The Caspian Sea—the largest inland body of water in the world—is home to several types of ‘sturgeon’, whose eggs have spawned an industry catering to some of the wealthiest people in human history.
“Caviar is a delicacy consisting of salt-cured roe of the family Acipenseridae. The term “caviar” originated from the Persian expression of “Mahi Khaviari,” which means the “egg generating fish”,” the authors of a 2021 paper titled Sturgeon, Caviar, and Caviar Substitutes: From Production, Gastronomy, Nutrition, and Quality Change to Trade and Commercial Mimicry, note.
They add that the most popular and valued caviar has been produced from sturgeon fished in the Caspian Sea.
So, what are ‘sturgeon’? “Sturgeon is the common name for 27 fish species belonging to the Acipenseridae family. The family of sturgeon has 4 genera namely Acipenser, Huso, Pseudoscaphirhynchus, and Scaphirhynchus. The species of this family are mainly distributed in Eurasia and North America and 14 of them are commercially important,” the paper states.

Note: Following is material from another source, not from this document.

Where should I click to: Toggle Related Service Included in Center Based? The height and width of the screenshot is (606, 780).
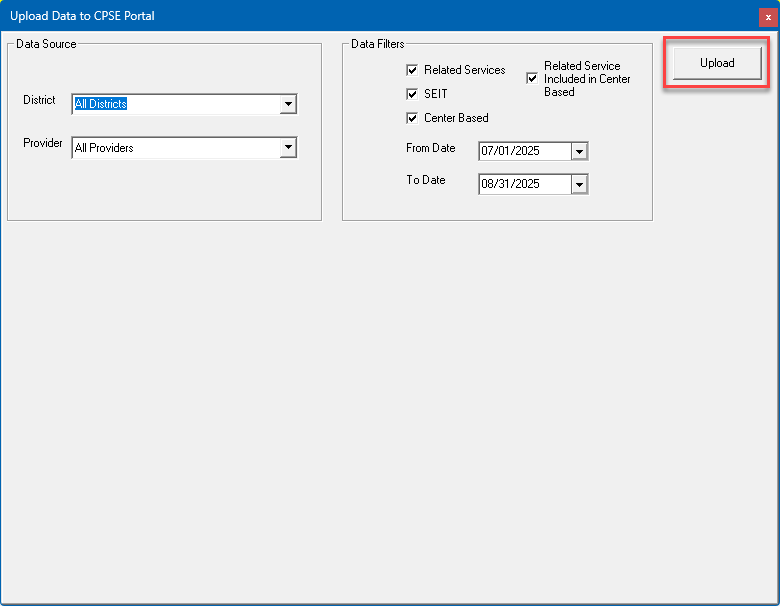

Some of the most prized caviar has come from the beluga (Huso huso), Russian (Acipenser gueldenstaedtii) and stellate (Acipenser stellatus) sturgeons, all found in the Caspian Sea.
Food of the tsars
In her review of Caviar: The strange history and uncertain future of the world’s most coveted delicacy by Inga Saffron, Emma Fisk notes that according to Saffron, caviar was widely appreciated in the Russian Empire for religious reasons. “Travelers who indulged in it at its freshest attempted to bring delicacy to the Italians, Greeks, and Ottomans,” Fisk writes.
The Russian Empire’s successor state, the USSR or Soviet Union, “managed to maintain some control over sturgeon fishing by nationalizing caviar production, but even that wouldn’t last”, writes Fisk.
Following the collapse of the USSR in 2001, all hell broke loose. As the authors of the 2021 paper notes, “Until recent times, Caspian Sea fisheries have produced an overwhelming preponderance of the caviar in international trade. Once carefully regulated, the industry suffered from rampant overfishing and a Mafia takeover after the collapse of the Soviet Union.”
With Caspian sturgeon vanishing in the wild, poachers and traffickers looked across the Atlantic to North America to fill the gap.
The situation of sturgeon species is so tenuous that since 1997, they “have been put into the appendixes of the CITES regulations”, notes the paper.
“Sturgeon have also been listed by the IUCN (International Union for Conservation of Nature) as species with an extinction risk,” it adds.
At the moment, aquaculture or farming of sturgeon is the only hope for the beleaguered fish. The authors of the 2021 paper note that “aquaculture may take off much of the pressure on the endangered wild sturgeons”.
It, perhaps, may be a reminder to delegates meeting in Baku—the mighty Caspian on which the city is located is vanishing. Its legendary sturgeon is at risk too. And its oil wealth still lures Big Oil. But in all this, ‘sustainability’ like elsewhere on the planet, has taken a backseat.